En este contexto, Musk ha sido la principal fuerza disruptiva. Su compra de Twitter y su decisión de eliminar la censura de contenidos han puesto en primer plano temas deliberadamente ocultados, empezando por la propia censura anterior. El caso de Rotherham, una ciudad británica donde más de mil niñas sufrieron abusos sistemáticos mientras las autoridades callaban por temor a romper con el credo oficial y provocar tensiones étnicas, ilustra cómo Musk empuja a los líderes a confrontar verdades incómodas. A través de su plataforma, ha logrado que asuntos y políticos considerados tabú regresen al debate público, desafiando el silencio y los cordones sanitarios impuestos por los gobernantes en el poder.
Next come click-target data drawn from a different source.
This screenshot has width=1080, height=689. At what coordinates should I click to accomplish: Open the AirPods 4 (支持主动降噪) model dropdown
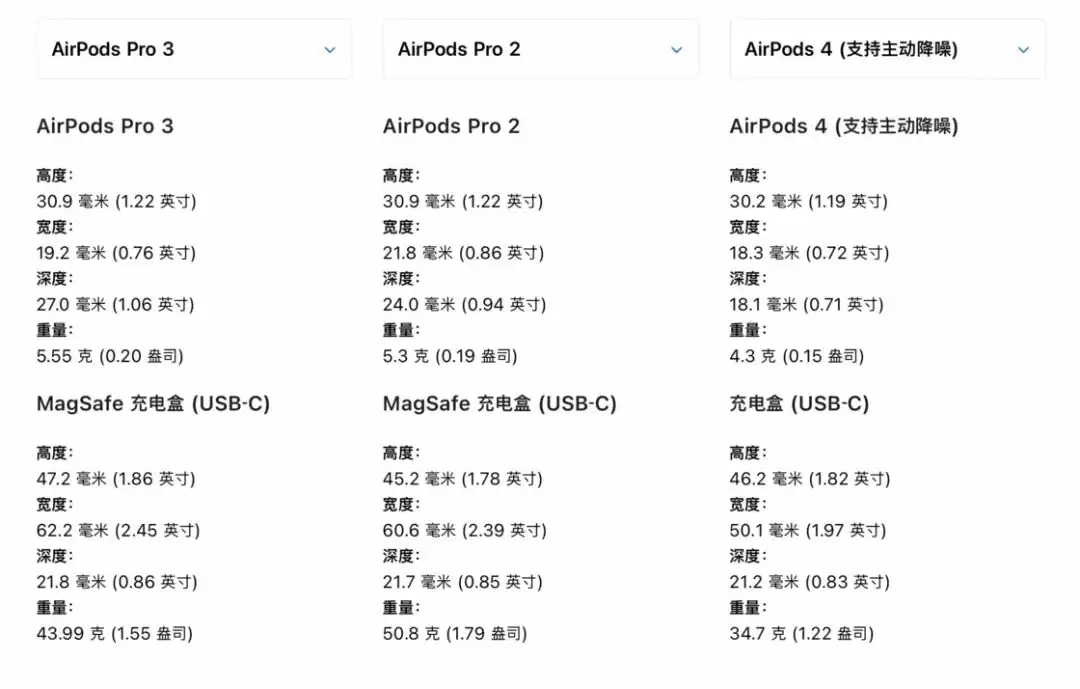coord(885,49)
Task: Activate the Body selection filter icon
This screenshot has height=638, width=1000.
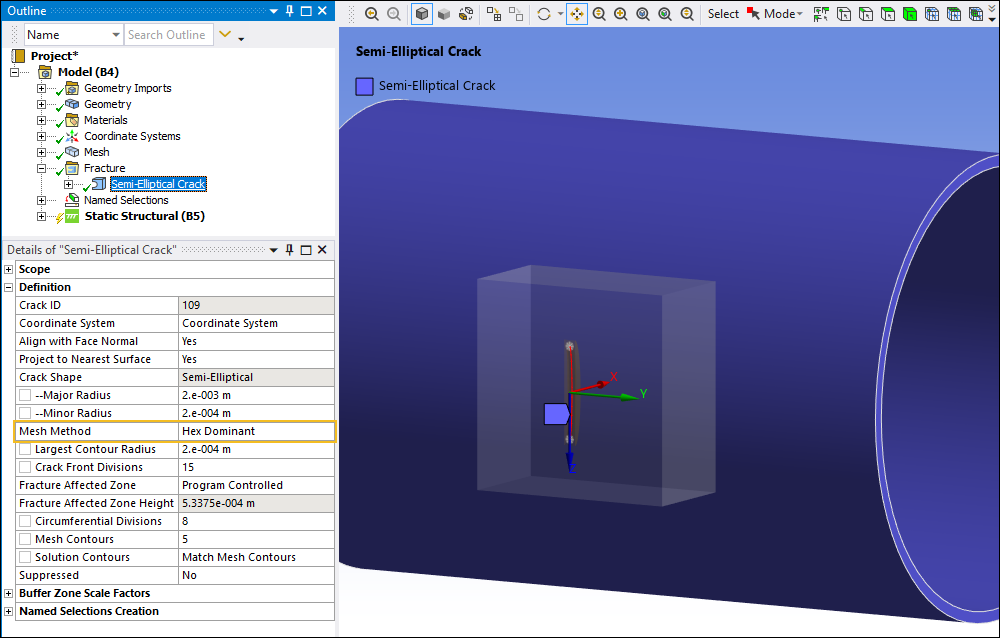Action: (910, 14)
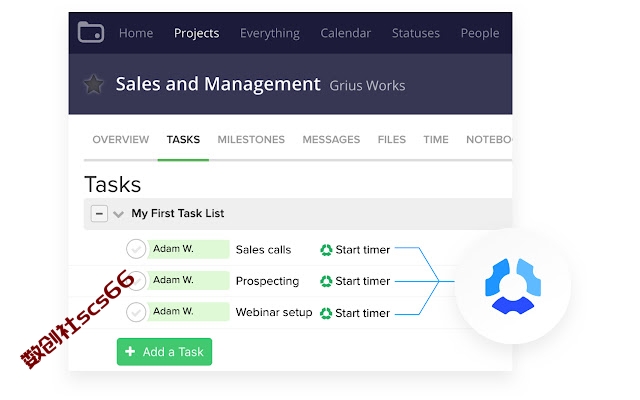This screenshot has height=400, width=640.
Task: Click the large blue TimeCamp logo circle
Action: [513, 286]
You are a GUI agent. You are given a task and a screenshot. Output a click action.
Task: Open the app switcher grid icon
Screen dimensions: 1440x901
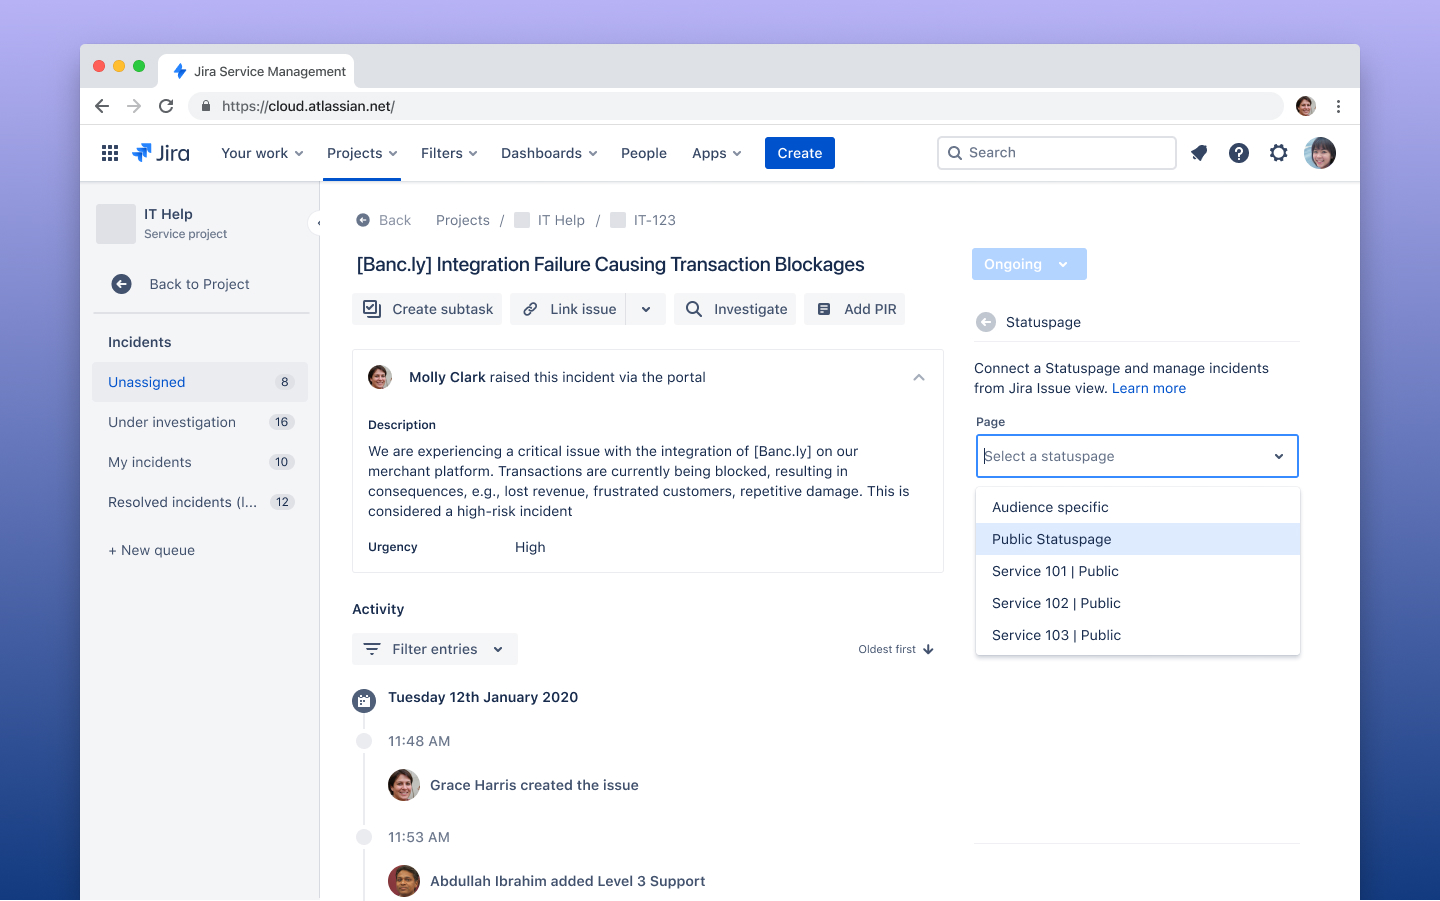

En la misma línea, Mark Zuckerberg, CEO de Meta, acaba de reconocer que sus empresas (incluidas Facebook, Instagram y WhatsApp) censuraron contenidos. Promete ahora “restaurar la libertad de expresión” en estas plataformas. Ha decidido abandonar las políticas identitarias y seguir el modelo de Musk, despidiendo a los fact-checkers humanos, que han sido criticados por mostrar un notable sesgo izquierdista. Reemplazará esta censura centralizada por un control transparente y descentralizado, basado en las “notas de comunidad” del tipo de Twitter, un sistema que equivale a un crowdfunding de ideas, pues son los propios usuarios quienes valoran y agregan contexto a las publicaciones marcadas. Supone, pues, un control abierto y participativo del mercado de ideas y noticias. Se equivoca, en cambio, la directiva europea de servicios digitales cuando obliga a las redes a emplear censores especializados. Hoy por hoy, nadie sabe cuál es la solución socialmente deseable, por lo que es prematuro establecer reglas imperativas. Además, está por ver que Europa tenga fuerza suficiente para aplicarlas.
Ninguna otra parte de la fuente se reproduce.